Some airlines turned the second deck into a premium cocktail lounge, while even the lower deck sometimes included lounge chairs or even a piano bar. A decommissioned 747 originally built for Singapore Airlines in 1976 has been converted into a 33-room hotel near Stockholm Airport.

“It was the first large carrier, the first widebody, so it set a new standard for airlines to figure out what to do with it and how to fill it,” said Guillaume de Sion, a history professor at Albright College in Pennsylvania who specializes in aviation and mobility. “That’s become the essence of mass air travel: You can’t fill it with people paying full price, so you have to lower prices to get people to board.” This contributed to what happened in the late 1970s with the deregulation of air transport.

The first 747 entered service in 1970 on Pan Am’s New York-London route and had a terrible time, Aboulafia said. It debuted shortly before the oil crisis of 1973, amid a recession in which Boeing employment fell from 100,800 employees in 1967 to a low of 38,690 in April 1971. The “Boeing Bust” was infamously noted by billboard near Seattle-Tacoma International Airport that reads: “Will be the last person to leave SEATTLE — lights out.”

An updated model — the 747-400 series — arrived in the late 1980s and had much better timing, coinciding with the Asian economic boom of the early 1990s, Aboulafia said. He recalls taking a Cathay Pacific 747 from Los Angeles to Hong Kong as a twentysomething tourist in 1991.

“Even people like me could go see Asia,” Aboulafia said. “Before, you had to stop for fuel in Alaska or Hawaii and it cost a lot more.
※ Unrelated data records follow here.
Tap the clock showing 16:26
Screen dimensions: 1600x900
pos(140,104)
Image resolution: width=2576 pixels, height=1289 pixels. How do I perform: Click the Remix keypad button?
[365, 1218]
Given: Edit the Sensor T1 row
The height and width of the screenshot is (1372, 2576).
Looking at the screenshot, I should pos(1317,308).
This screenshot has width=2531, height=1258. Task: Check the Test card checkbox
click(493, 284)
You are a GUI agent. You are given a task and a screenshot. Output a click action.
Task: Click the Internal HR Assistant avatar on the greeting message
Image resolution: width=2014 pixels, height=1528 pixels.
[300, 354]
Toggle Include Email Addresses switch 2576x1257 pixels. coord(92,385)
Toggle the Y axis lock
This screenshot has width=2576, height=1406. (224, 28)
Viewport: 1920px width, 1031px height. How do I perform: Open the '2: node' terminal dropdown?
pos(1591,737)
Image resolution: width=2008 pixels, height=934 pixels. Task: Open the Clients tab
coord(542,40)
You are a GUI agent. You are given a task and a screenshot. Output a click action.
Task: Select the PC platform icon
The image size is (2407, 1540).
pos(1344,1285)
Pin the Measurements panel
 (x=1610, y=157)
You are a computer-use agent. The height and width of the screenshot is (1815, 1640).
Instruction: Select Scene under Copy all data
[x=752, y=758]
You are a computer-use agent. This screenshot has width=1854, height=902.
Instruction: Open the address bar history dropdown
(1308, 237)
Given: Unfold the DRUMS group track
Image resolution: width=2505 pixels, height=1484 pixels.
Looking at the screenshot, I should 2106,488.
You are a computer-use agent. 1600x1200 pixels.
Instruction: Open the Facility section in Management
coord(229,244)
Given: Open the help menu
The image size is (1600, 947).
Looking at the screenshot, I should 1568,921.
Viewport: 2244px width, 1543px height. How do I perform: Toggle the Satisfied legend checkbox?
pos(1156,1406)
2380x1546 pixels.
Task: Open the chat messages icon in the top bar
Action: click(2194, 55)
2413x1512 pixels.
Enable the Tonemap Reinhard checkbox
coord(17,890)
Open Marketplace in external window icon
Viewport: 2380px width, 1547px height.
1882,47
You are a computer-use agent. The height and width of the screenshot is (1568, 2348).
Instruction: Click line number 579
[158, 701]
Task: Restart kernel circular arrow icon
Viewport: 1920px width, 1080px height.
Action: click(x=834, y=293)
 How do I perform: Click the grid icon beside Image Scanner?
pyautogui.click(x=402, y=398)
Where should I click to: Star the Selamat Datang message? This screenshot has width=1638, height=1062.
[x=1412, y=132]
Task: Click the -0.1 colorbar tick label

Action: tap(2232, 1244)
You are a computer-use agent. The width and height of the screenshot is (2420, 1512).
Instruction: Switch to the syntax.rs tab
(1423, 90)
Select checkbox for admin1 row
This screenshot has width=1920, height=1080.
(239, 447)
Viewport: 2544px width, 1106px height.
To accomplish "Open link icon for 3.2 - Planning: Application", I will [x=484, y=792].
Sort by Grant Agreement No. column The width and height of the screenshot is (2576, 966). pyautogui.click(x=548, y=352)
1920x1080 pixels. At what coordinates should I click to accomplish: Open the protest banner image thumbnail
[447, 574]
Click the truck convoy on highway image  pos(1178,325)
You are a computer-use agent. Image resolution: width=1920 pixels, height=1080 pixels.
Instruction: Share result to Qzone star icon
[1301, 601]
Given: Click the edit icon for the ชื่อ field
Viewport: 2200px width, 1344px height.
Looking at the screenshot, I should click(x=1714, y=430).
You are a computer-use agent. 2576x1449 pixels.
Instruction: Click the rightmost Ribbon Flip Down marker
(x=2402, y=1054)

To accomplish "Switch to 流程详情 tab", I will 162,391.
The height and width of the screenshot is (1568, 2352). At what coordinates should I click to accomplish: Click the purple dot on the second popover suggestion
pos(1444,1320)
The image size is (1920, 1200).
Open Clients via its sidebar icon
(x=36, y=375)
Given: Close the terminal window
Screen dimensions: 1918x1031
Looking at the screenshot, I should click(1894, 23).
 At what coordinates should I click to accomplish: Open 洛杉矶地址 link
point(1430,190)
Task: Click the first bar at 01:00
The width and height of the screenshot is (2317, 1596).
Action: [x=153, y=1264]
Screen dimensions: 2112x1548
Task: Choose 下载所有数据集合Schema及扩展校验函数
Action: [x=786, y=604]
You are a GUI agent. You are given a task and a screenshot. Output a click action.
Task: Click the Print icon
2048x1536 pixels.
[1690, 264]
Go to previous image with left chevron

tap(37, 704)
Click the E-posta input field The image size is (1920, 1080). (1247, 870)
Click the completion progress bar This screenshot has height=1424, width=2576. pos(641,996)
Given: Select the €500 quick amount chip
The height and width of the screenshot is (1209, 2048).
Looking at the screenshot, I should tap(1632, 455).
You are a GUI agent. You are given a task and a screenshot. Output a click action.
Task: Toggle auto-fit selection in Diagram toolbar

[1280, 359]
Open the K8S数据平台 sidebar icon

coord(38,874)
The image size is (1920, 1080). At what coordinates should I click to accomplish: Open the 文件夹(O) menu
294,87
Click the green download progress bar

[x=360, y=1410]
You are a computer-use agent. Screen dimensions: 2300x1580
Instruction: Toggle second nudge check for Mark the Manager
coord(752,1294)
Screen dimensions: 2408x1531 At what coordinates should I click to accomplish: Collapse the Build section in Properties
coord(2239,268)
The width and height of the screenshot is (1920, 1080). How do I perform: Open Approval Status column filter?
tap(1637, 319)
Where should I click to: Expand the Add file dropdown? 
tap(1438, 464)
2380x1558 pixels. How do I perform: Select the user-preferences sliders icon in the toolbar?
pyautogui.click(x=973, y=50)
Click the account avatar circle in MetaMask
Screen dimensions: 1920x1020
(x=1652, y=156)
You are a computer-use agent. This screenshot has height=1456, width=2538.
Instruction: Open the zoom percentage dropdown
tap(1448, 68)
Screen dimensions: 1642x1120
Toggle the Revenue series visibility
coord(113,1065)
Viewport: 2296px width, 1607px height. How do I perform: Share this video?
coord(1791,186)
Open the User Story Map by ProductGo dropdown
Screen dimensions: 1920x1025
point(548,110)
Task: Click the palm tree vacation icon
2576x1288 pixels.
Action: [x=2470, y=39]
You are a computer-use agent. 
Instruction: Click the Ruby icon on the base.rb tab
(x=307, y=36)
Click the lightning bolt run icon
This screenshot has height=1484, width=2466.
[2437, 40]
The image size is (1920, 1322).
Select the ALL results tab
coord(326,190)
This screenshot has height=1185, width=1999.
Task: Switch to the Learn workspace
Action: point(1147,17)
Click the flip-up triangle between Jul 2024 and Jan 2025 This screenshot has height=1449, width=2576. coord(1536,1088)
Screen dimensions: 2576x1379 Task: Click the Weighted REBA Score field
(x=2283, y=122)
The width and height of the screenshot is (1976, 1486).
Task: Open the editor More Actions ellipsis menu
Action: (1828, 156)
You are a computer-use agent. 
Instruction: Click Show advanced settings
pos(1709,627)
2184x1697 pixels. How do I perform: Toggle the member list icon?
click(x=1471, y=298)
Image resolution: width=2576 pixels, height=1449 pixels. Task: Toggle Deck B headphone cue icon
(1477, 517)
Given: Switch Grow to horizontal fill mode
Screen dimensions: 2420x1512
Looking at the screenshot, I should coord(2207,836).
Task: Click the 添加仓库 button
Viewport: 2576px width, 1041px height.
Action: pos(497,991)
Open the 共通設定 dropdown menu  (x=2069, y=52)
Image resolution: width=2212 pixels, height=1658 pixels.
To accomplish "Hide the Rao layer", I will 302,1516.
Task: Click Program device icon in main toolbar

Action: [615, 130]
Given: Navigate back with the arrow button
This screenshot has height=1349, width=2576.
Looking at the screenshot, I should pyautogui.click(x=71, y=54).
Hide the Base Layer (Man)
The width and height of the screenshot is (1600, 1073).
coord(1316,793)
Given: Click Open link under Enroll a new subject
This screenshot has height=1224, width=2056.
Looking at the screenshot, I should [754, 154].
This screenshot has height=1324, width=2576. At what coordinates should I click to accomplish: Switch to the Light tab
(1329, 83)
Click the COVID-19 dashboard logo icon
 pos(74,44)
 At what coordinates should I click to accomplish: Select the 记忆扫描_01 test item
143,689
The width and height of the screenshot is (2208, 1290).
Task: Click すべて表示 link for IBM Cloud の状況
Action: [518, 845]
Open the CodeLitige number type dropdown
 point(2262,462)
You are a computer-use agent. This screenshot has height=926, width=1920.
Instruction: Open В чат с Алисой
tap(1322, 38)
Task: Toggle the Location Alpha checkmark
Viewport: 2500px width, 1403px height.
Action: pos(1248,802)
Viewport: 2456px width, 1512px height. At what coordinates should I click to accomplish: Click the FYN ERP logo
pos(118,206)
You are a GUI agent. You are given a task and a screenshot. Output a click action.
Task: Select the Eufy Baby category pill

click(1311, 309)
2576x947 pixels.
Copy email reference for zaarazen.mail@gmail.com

It was a straight shot – and reasonably priced.”

Delta was the last US airline to use the 747 for passenger flights, which ended in 2017, although some other international carriers continue to fly it, including German airline Lufthansa.

Atlas Air ordered four 747-8 freighters early last year, with the last one leaving the factory on Tuesday.

Boeing has its roots in the Seattle area and has assembly plants in Washington state and South Carolina. The company announced in May that it would move its headquarters from Chicago to Arlington, Va., bringing its executives closer to key officials in the federal government and the Federal Aviation Administration, which certifies Boeing passenger and cargo planes.

Boeing’s relationship with the FAA has been strained since the deadly crashes of its best-selling plane, the 737 Max, in 2018 and 2019. It took the FAA nearly two years — far longer than Boeing expected — to approve design changes and allow the plane to the air returns.